Jorge Luis BorgesModifica

  • Il romanzo di avventure non vuole essere una trascrizione della realtà: è un oggetto artificiale che non tollera nessuna parte ingiustificata.
  • Il romanzo "psicologico" vuole essere "realista": preferisce che il lettore dimentichi il suo carattere di artificio verbale e fa di ogni vana precisione (o di ogni languida imprecisione) un nuovo tocco di verosmiglianza.
  • Il tipico romanzo "psicologico" tende a essere informe. I russi e i discepoli dei russi hanno dimostrato fino alla noia che nessun uomo è impossibile: suicidi per felicità, assassini per benevolenza, persone che si adorano fino al punto di separarsi per sempre, delatori per fervore e per umiltà... Questa totale libertà diventa alla fine equivalente al totale disordine.
  • Se non vado errato, i romanzi sono buoni in modo direttamente proporzionale all'interesse che l'unicità dei caratteri suscita nell'autore e inversamente proporzionale ai propositi intellettuali o sentimentali che lo guidano.

Fabio GenovesiModifica

  • Credo che quasi tutti i romanzi siano romanzi di formazione, dal momento che di solito il protagonista parte in una situazione e arriva in un'altra. Il bello del romanzo è vedere come cambia la vita, cosa succede e deve succedere qualche cosa, altrimenti non avrebbe senso nemmeno il libro.

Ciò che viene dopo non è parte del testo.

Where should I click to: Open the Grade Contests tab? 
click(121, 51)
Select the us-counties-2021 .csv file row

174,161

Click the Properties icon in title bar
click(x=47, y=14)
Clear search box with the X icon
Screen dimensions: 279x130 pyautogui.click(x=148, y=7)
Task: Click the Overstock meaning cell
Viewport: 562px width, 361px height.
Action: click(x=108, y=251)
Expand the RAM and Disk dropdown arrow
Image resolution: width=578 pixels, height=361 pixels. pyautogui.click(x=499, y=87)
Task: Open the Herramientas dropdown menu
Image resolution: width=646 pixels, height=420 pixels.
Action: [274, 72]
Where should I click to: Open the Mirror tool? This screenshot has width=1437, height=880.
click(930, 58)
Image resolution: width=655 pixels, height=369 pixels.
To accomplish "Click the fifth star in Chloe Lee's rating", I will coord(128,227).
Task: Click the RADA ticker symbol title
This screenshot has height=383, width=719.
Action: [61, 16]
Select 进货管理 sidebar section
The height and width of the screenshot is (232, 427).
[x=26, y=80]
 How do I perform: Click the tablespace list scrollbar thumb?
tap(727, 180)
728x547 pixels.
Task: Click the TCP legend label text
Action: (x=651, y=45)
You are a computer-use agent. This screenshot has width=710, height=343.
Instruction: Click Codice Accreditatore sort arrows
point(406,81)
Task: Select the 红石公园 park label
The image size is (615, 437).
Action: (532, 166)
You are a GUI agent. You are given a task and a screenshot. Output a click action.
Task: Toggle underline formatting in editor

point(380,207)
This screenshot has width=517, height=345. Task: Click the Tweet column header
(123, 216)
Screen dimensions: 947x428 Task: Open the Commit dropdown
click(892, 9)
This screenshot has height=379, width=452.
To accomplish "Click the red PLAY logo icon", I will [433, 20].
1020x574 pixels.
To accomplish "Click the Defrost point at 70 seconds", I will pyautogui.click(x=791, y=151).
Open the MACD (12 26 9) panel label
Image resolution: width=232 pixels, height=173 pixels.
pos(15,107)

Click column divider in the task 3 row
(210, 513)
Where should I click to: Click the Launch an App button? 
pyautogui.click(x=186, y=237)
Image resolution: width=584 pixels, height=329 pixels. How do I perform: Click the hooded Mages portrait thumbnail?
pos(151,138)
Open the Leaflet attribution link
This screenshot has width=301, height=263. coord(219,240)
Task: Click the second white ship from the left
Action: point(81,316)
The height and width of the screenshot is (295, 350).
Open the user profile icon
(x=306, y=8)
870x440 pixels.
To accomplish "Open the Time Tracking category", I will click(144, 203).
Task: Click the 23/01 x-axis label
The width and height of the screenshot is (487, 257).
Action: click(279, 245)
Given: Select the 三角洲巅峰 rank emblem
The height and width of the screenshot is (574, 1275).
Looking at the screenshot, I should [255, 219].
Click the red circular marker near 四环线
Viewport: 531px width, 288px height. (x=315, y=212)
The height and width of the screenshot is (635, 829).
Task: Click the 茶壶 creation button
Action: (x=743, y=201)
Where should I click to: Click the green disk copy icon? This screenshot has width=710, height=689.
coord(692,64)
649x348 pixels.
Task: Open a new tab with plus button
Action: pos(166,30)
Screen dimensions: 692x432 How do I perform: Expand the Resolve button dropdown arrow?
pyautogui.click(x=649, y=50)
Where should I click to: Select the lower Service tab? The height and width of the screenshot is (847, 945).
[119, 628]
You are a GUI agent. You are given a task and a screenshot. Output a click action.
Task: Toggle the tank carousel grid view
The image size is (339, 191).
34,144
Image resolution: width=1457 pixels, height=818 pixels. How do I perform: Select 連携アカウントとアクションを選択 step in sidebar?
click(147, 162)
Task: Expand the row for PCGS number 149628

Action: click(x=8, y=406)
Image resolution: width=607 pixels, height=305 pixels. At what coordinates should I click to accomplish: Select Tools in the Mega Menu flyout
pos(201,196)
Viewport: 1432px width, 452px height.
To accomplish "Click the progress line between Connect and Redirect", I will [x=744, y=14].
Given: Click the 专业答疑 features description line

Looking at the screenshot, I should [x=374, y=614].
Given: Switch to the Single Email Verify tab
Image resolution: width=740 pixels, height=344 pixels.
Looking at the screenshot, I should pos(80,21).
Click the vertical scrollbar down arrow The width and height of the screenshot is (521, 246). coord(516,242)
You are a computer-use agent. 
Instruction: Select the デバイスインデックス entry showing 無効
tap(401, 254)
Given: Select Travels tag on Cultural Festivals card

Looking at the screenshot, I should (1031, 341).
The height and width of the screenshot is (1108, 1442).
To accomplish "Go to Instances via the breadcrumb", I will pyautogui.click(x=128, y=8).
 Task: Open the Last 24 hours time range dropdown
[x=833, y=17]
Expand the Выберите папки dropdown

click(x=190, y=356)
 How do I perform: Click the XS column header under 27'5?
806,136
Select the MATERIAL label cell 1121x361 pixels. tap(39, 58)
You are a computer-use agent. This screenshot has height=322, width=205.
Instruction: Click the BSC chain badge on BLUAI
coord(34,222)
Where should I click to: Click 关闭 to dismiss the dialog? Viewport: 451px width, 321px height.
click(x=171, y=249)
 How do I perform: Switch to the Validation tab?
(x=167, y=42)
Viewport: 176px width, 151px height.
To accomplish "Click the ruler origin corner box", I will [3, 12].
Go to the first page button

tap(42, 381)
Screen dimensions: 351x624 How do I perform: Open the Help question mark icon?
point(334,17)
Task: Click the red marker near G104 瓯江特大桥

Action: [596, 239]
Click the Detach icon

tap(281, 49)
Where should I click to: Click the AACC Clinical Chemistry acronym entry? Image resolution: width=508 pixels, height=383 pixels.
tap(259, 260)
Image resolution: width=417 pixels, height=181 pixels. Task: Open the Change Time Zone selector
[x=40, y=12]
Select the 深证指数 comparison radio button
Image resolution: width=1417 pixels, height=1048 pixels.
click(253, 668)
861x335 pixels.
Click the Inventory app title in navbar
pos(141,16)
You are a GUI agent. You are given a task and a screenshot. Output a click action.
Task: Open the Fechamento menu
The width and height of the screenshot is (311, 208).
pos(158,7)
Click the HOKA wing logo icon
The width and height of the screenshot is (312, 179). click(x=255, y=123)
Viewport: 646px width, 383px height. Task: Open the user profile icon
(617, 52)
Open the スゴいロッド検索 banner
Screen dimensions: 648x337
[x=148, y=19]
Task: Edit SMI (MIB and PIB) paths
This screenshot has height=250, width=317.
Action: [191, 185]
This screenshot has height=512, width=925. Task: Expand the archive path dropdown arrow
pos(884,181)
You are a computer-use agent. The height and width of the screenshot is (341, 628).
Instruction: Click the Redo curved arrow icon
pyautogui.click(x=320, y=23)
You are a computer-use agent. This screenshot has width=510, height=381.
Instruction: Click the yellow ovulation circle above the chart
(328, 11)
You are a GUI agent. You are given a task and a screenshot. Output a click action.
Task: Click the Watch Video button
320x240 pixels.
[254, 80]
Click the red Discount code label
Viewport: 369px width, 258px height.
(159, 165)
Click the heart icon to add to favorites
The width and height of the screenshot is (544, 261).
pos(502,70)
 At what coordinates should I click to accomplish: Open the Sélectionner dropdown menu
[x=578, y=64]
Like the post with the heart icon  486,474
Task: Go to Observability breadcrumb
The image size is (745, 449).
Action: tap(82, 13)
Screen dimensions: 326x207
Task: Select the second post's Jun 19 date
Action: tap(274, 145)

Spesso l'errore è nel credere che si possa parlare di formazione solo quando siamo bambini, invece siamo sempre in formazione (o deformazione), anche a 80 anni.
  • Ho fatto il giardiniere per tanti anni e ho scoperto che negli alberi ci sono rami che danno fiori, altri che danno frutti e altri che non danno nulla ma servono per mantenere in equilibrio la pianta. Così sono i romanzi: se c'è troppa ansia di mandare avanti la storia, o manca un'armonia tra la vicenda principale e le trame secondarie, i libri non funzionano.
  • Il romanzo per me è una casa dove scrittore e lettore convivono, ed entrambi devono arredare la storia. Se il lettore si ritrova immerso nella storia fin dal principio credo che dipenda, appunto, dalle centinaia di pagine che ho scritto prima, che conosco solo io ma che, in qualche modo, mi sono servite a costruire un mondo. A volte, quando leggo i manoscritti di qualche esordiente [...] mi viene da dirgli «tu non conosci il gusto di gelato preferito del tuo personaggio!», anche se questo dettaglio, poi, alla fine nel romanzo non compare. Del tuo personaggio devi sapere tutto: cosa pensa, cosa mangia, che auto possiede o vorrebbe avere. Il lettore lo capisce se non sai tutto dei tuoi personaggi. Mi sembra più onesto: solo quando ti appassioni veramente riesci a trasmettere delle emozioni.
  • Secondo me la morte del romanzo è la scaletta, lo schema, è una gabbia che ammazza la scrittura. I personaggi che appassionano sono quelli di cui conosci moltissimo ma senza avere la presunzione di sapere cosa faranno. Se hai una scaletta tendi a far fare ai personaggi quello che vuoi tu, invece devi lasciarti sorprendere quando scrivi. Non c'è cosa peggiore di sforzarsi di scrivere cose che vogliono stupire a tutti i costi.